Chat blinked back tears. The room galloped and lurched. Static and a shout crackled from of his baton. Ladybug. The thought of her shocked Chat back into action.
"Chrysalis!" Hawkmoth invoked at the same time Chat choked out, "C-Cataclysm!"
The sea of butterflies took off, leaving Chat floaty and light-headed. His right hand lit with black, bubbling fire as two beeps chorused through the air.
Far above his head, the butterflies swarmed into a living storm which blocked all light. Dust kicked through the air and whipped through Adrien's hair. Quickly, the burred mass grew so tight they formed one entity— a huge, fiery moth, which loomed down from the ceiling.
The behemoth's wingspan was as wide as Chat was tall, and it's fuzzy thorax was the same width as Chat's head. Dotting the ends of each jet-black wing were a yellow skulls. It wasn't coming for him silently, either. It was making a spine-tingly rat screech as it nosedived.

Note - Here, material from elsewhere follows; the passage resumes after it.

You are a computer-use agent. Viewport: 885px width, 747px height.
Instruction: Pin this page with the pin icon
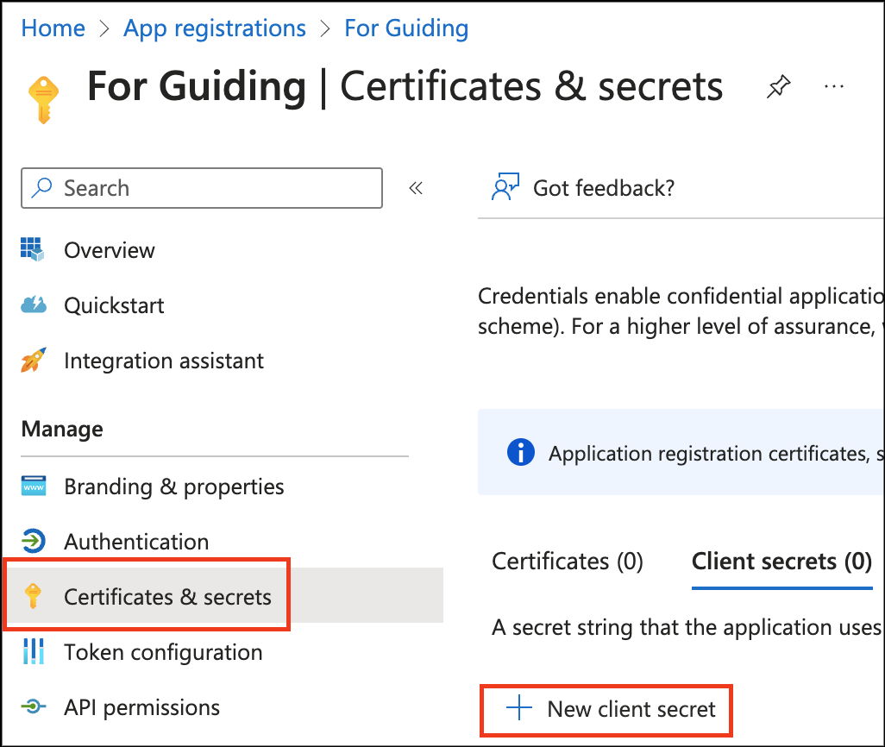click(778, 87)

Fear hit him like a truck. Couldn't think. Couldn't breathe. As the moth descended, Chat wrenched his Cataclysm-drenched hand up to protect his face. The moth passed right through. Chat barely recovered from the shock, before it was on top of him. For a horrifying second it's many legs scuttled up his armor. It's enormous faceted eyeballs blurred, then it condensed into a cloud of glimmering purple smoke.

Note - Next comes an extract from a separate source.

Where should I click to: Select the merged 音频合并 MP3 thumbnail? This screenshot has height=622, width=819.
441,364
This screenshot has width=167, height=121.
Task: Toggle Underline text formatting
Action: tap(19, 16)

"No," Chat blurted, right as the smoke siphoned between his lips, traveling down his throat. It burned. Chat gagged, feeling it settle into his stomach. Out, his brain wailed. Get it out. He clawed at his throat, at his stomach. Fire gave way to ice as it nested deep in his spine and his back arched, spasming, like it was trying to, somehow, be rid of the thing.
Through his panic, Chat forgot he was writhing around with a loaded gun. His own armor was immune to Cataclysm. The floor, on the other hand, crumbled out from underneath him entirely.

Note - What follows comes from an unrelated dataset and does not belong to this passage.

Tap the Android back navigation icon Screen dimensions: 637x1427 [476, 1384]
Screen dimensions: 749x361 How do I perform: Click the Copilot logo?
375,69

Weightlessness plucked his stomach out his throat.
"NO!" Hawkmoth shouted. With a soft shing, the blade slipped out from under Chat's ring.
The fall took hours.
Crates and pews came with him, thundering through metal scaffolding, rattling Chat's molars. His shoulder clipped a metal beam, sending him spinning. Flashes of ceiling, falling statues, and scaffolding flicked by in quick succession. Wind screamed in his ears. His instincts blared for him to sink his claws into something, or, at very least, find a way out of this tailspin, but there was no fighting gravity. Fabric snagged his buckle and, with a sensation of a bungee jump, snapped taut. A few seconds after, debris hit the ground below, exploding with such force the entire church shuddered. Lights rattled. With a ripping noise, the tapestry gave way, and he was falling again. Chat curled his arms around his head and braced for impact. Still hooked to his belt, the tapestry wound around him like a cocoon, pressing against his face, making it impossible to see how much longer he still had left. He regretted following that butterfly. He should have circled back. He should have done a lot of things— Something sharp bludgeoned his ribcage. Pain lanced like an electric shock. Crates smashed, until, in a tumble of limbs and fabric, he hit cold stone.
Dust settled.
His ring beeped.
Night vision chose that moment to finally kick back in, right as his eyes rolled into the back of his head.
a/n: This is a plot I've been toying around with for awhile. :) Let's see if it comes out as fun as it is in my head. I'm trying to stay within the canon universe with this one, but I take creative liberties where I can.